Compounding these problems are the costs of changing an application to adapt to a dynamic wireless network environment. Devices intended for years of use in remote, out-of-reach locations must be flexible enough to allow changes to the operating parameters as well as the application itself.
Crossing the barriers
Early entrants in the marketplace have not been able to cross the cost and performance barriers due to the lack of access to market-leading GSM and GPS chipsets, along with their embedded software stacks. These key factors cripple competitive architectures from the point of design and integration through deployment and operation. An example might include the ability to access a tag in a remote facility, updating a particular parameter in software designed for a new business process. Remotely accessing the tag is a critical element for application efficiency and business operation. The ability to make changes to a wireless data connection in today's fluid communications network environment can be a daunting task.

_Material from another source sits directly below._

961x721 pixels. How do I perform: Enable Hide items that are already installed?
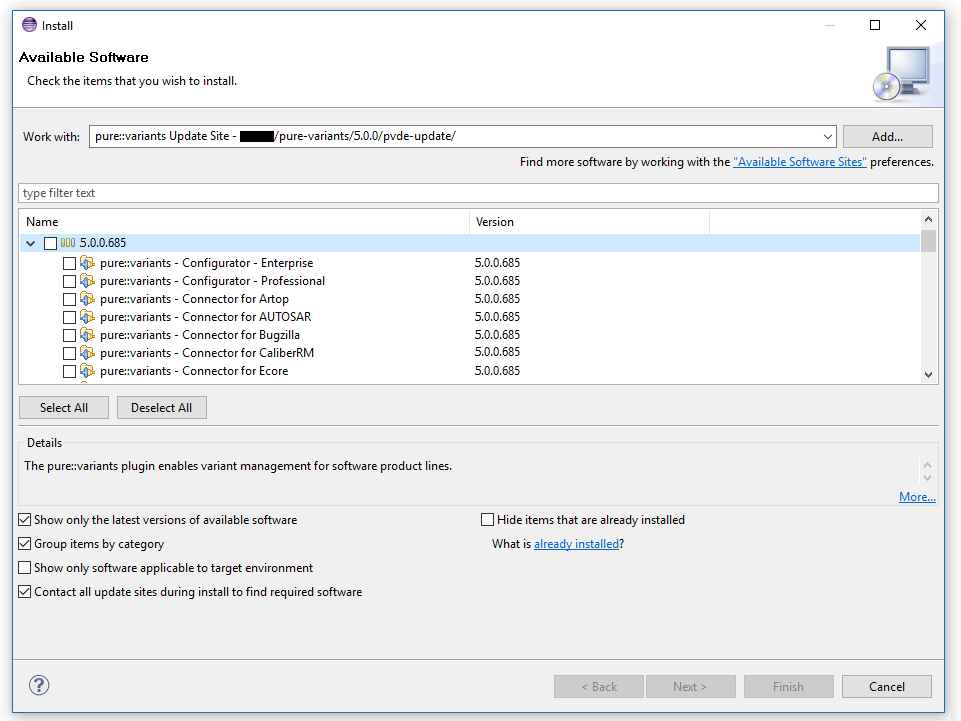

Some GPS modules have targeted the navigation markets but do not directly address the challenges of low-power location with periodic tracking. Further aggravating the problem is the lack of back-end systems. Many great ideas have failed to reach the market because they could not overcome the challenges of scaling, remote provisioning, and device/application management.
Low-power innovation
The next generation of wireless asset management systems based on low-power hardware and service gateway hardware are overcoming these barriers and providing cost-effective alternatives that address energy, regulatory, and time-to-market issues. An example of this type of technology is Enfora's Enabler Low-Power Platform (LPP).

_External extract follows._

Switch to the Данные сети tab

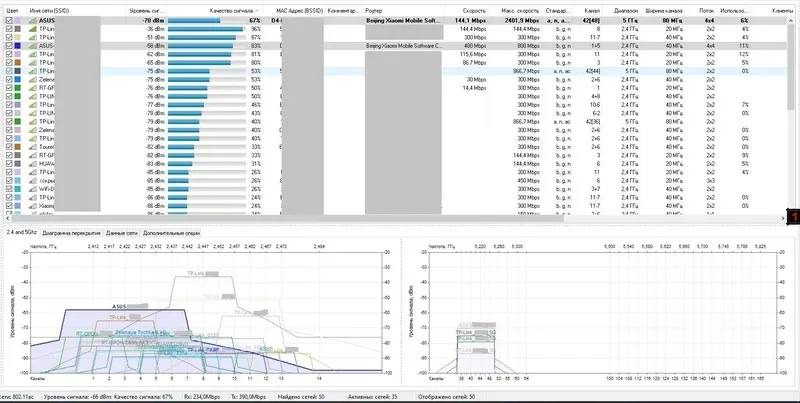coord(122,231)
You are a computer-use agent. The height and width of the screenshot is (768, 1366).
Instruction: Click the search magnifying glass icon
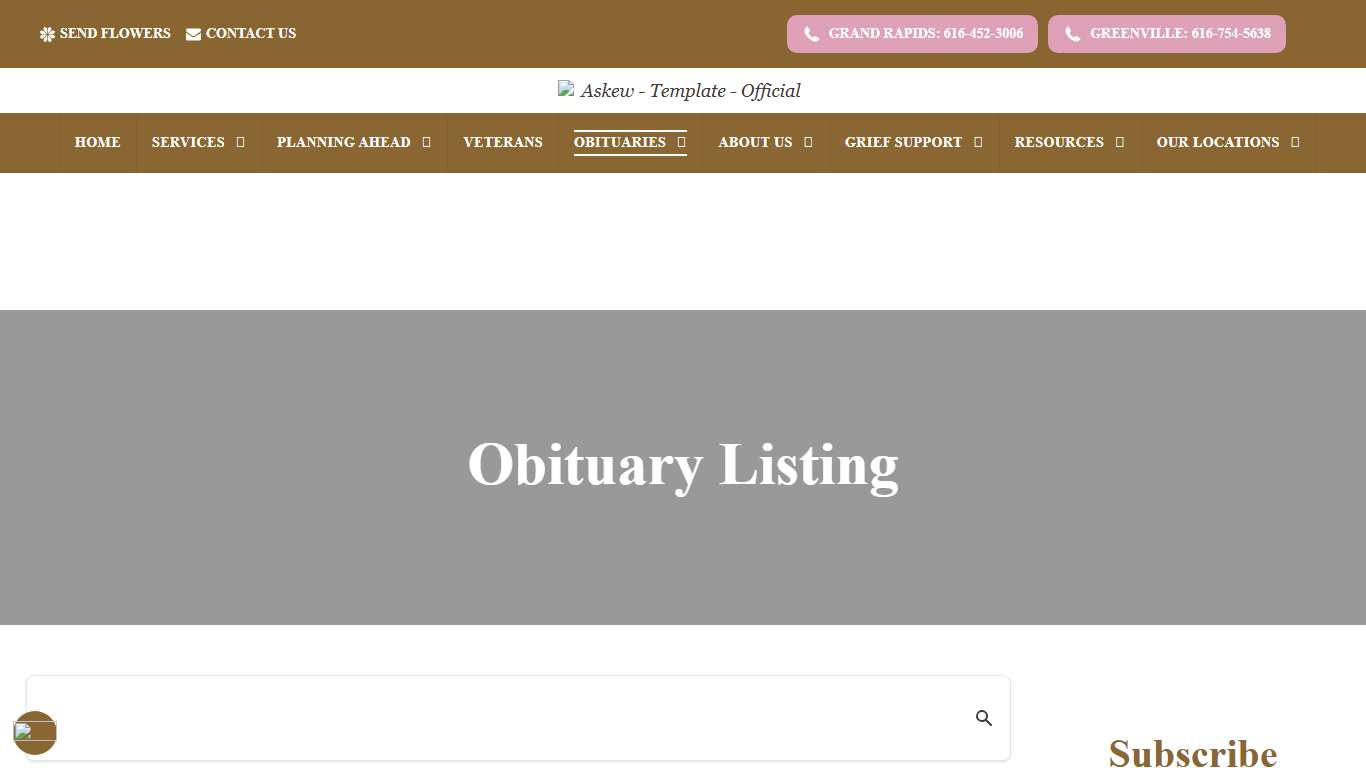click(984, 717)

At first glance, this tag has appears to have all the same features as other typical designs: GPS, GSM/GPRS, and a microcontroller. (See block diagram in Figure 2.) However, it is built with energy efficiency in mind utilizing three devices from Texas Instruments, including a LoCosto GSM/GPRS processor, MSP430 microcontroller, and NaviLink 5.0 GPS receiver. When tightly coupled with value-added software, this tag delivers an advanced, fully integrated, low-power communications platform.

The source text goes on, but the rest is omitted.